Long-read data files available

The cancer_ont_cohorts table contains multiple file paths but some of them are based on short read sequencing data. There are two types of files generated using the ONT long-read data:

  • BAM files: Regular BAM files generated with Minimap2 are available for germline and tumour samples. The paths of the files can be found in the lr_germline_alignment_path and lr_merged_tumour_alignment_path columns and all files are located in cohort-specific subdirectories in /gel_data_resources/LRS_cohort_genomes/.
  • Modified BAM files: These BAM files contain additional information on the methylation status of CpG motifs. The MM and ML tags contain the position of the relevant bases and the probability of methylation respectively. The files are located in methyl_bams subdirectories within the relevant cohort directory and the full paths can be found in the lr_merged_germline_methylation_path and lr_merged_tumour_methylation_path columns.

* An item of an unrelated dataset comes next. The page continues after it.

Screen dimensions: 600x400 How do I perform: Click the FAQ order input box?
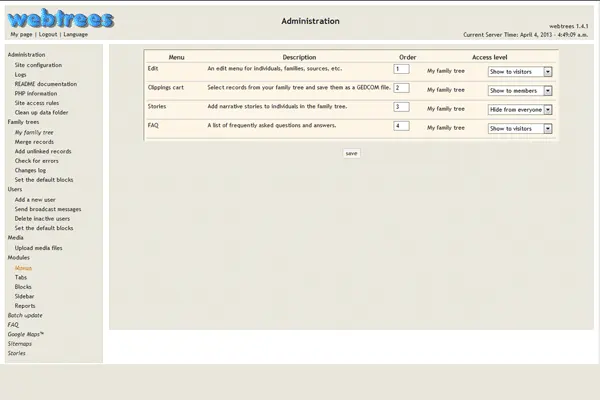coord(401,126)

Bioinformatics tools used to generate files

Basecalling was performed with Guppy, the version will vary and can be found in the cancer_ont_cohorts Labkey table. The column guppy_version refers to the version installed on the PromethION during sequencing while basecall_version refers to the version used for basecalling after sequencing.

Modified BAM files with cytosine methylation (5mC only) were generated with Guppy 6.3.8 using the dna_r9.4.1_450bps_modbases_5mc_cg_hac configuration. With this config, Guppy generates a probability of methylation for each cytosine in a CpG context, using ONT's Remora methylation model.

The settings used to generate methyl bam files have not been tested for applications other than methylation analysis. For other applications (eg structural variant calling), the regular bam files provided should be used.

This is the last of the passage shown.